The author asserts that Christ is superior in his person and work in every aspect. This is not just applicable to ancient and modern Judaism but also to modern main stream religions, (Islam, Hinduism, Buddhism, etc) but also to any number of mystical or new age alternatives and to the ever popular secularism. What follows are some condensed notes (borrowed largely from a MacArthur Study Guide) introducing the discussion of Christ’s superiority. Hopefully they will provide some incentive for further thought and debate.
The recipients
There were three basic types of people in view throughout this epistle.
a) Hebrews who were intellectually convinced and committed to Christ
The book of Hebrews was written to give confidence to floundering believers. They had been raised in Judaism, but they received Jesus Christ as their Saviour. The result was tremendous hostility. They were ostracized from their families, persecuted by their own countrymen, and suffered greatly.
They should have been mature, but they weren’t. They had no confidence. They were in danger of returning to the patterns of Judaism. They were not in danger of losing their salvation, but they were in danger of confusing their salvation with legalism. They couldn’t make a clear-cut break between the New Covenant in Christ and all the ceremonies and patterns of their old life in Judaism. These people had gone beyond Judaism by receiving Jesus Christ, but they were still hanging on to many of the Judaistic rituals that had been so much a part of their life. That’s understandable when their friends and countrymen were persecuting them. They were in great danger of creating a ritualistic, legalistic Christianity. The temptation was to bolster their faith in Christ with trappings of Mosaic ritual. Similar to a child when learning how to swim lacks confidence and wants to rely on floatation devices, if they are to develop in their swimming ability they must let go and strengthen their body and breathing. Likewise a Christian must let go of religiosity and cling to Christ!
b) Hebrews who were intellectually convinced – but had no commitment to Christ
They are only half way there. With Christianity, there are no halfway houses. These people knew the truth about Christ, but never committed themselves to it. You’ve probably met people like that–they are intellectually convinced that Christ is who He claimed to be, but they’re not willing to put their faith in Him because they refuse to acknowledge their inability to save themselves and cast themselves upon the grace of God! This group is guilty of the greatest sin anyone can commit, Rejecting Christ.
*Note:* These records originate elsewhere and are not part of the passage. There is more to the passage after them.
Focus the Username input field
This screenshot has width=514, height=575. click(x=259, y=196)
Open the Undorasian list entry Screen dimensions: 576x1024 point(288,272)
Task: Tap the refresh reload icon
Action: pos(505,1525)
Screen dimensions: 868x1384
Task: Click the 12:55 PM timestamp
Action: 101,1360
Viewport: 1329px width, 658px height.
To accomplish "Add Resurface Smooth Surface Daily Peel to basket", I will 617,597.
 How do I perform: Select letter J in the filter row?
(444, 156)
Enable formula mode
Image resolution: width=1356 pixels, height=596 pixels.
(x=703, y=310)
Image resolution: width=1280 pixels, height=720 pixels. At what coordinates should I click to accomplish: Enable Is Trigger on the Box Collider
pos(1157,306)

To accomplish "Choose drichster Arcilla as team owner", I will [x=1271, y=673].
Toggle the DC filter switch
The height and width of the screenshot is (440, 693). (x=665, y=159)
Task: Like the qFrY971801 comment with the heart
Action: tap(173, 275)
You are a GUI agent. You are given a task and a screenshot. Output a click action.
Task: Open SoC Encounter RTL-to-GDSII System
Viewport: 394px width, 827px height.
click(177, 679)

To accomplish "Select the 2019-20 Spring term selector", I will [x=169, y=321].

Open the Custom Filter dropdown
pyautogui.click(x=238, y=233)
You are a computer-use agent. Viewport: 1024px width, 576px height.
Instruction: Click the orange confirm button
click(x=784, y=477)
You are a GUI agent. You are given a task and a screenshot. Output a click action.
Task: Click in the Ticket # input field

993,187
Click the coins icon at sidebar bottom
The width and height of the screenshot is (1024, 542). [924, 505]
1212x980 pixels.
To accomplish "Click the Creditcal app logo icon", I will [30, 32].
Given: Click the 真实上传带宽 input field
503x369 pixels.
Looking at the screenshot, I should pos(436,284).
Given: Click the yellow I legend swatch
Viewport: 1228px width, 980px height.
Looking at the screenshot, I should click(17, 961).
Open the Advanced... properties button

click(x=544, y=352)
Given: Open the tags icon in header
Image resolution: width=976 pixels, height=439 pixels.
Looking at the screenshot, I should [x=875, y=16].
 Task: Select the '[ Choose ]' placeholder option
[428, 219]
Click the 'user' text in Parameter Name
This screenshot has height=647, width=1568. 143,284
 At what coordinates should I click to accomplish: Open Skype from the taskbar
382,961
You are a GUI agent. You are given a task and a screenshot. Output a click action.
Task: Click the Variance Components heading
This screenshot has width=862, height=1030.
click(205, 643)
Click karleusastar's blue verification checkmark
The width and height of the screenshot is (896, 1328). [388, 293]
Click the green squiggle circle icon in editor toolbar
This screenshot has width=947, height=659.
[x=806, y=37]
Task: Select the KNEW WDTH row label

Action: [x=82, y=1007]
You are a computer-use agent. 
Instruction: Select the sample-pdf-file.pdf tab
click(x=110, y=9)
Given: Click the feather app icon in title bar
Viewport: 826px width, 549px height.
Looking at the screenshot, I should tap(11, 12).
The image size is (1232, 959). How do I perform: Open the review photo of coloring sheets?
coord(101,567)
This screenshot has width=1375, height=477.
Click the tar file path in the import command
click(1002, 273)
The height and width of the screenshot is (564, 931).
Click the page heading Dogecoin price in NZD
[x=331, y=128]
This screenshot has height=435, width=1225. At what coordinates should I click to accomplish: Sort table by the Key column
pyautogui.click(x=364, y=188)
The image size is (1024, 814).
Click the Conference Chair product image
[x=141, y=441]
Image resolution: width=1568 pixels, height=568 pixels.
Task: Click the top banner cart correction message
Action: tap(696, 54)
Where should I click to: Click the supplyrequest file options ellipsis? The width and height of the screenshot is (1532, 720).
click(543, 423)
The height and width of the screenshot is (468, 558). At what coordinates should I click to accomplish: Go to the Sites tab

Chapter 10, verse 26 says, “For if we go on sinning deliberately after receiving the knowledge of the truth, there no longer remains a sacrifice for sins.” Hebrews 10:26
c) Hebrews who were neither convinced nor committed to Christ - Indifferent
In Hebrews 9 He speaks directly to those people: In verses 27-28 he says,
“And just as it is appointed for man to die once, and after that comes judgment, so Christ, having been offered once to bear the sins of many, will appear a second time, not to deal with sin but to save those who are eagerly waiting for him.”
The purpose of the book of Hebrews is three-fold. First, it affirms the finality or completion of Christianity as a revelation. The author states that Christianity is the ultimate, final revelation from God. There is no requirement for a subsequent revelation beyond the closed canon of scripture.
Secondly, the book of Hebrews was written to show the symbolical or typical character of the Mosaic Law and its regulations. By typical, we mean ‘type’ or ‘example.’ The Old Testament sacrificial, and priestly system was an ‘example’ of Jesus Christ.
Third, Hebrews warns against apostasy. The Jews at this time faced two realms of apostasy that needed to be addressed. First, there were those Jews who came to believe in Christ, but because of the pressures put on them, they returned to Judaism. Many of us who have come to trust Jesus Christ as Lord and Saviour may feel pressured by societal mores to return to the church/religion where we were born / raised. If we do not return, we are told that we are breaking cultural and family tradition and deserting the links to our heritage. The author’s message to the Hebrews is ‘you can not go back’. If you do, you have not fully understood the revelation of God given through Jesus Christ.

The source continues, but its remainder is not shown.